The current digital cryptocurrencies (de-centralised virtual currencies based on the principles of cryptography, of which Bitcoin is the best known example) have not been issued by governments, so this makes classifying them as a currency in the traditional sense difficult. Nevertheless several governments have already pronounced on the legality of using bitcoin. While some have sought to restrict its use, few are currently looking to ban it altogether. The Central Bank of Iceland reportedly indicated that engaging in foreign exchange trading with bitcoins is prohibited, in line with restrictions on capital movements in place since the collapse of the Icelandic banking sector during the recent global financial crisis. Brazil and China are among the few countries that have specific regulations related to bitcoin use.
China, which defines bitcoin as a special “virtual commodity”, specifically prohibits financial and payments institutions from dealing in it. Mexico and India have suggested financial authorities may not be allowed to engage in operations with digital currencies, while Russia hints at cryptocurrencies being monetary surrogates, which are prohibited by current law. In contrast, Italy—adopting the more favorable stance held by the EU—allows the use of virtual currencies but restricts it to banks and electronic money institutions that are authorized and registered by the Central Bank of Italy. Meanwhile, the German Finance Ministry refers to bitcoin as a financial instrument, which in most use cases would not require bank supervisory licensing.
Many countries warn the public about the inherent risks of using virtual currencies and focus on fraud and tax evasion issues. Some European countries, such as France, have called for European regulators to define a common set of regulations related to digital currencies.
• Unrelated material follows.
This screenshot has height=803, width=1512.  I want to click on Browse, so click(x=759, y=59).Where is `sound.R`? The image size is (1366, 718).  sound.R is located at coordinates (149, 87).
With so many different approaches towards the regulation of virtual currencies, the position of banks seeking to define their virtual currency strategy is a difficult one. Few banks today operate in solely domestic markets. As global banks seek to expand, they are increasingly confronted with different local banking regulations, yet virtual currencies were specifically designed as transnational currencies. Global banking authorities need to create some common understanding of basic regulations related to engagement with virtual currencies so banks may play an active role in the innovative digital payment solutions helping safe-guard their customers, while cutting down the potential for fraud.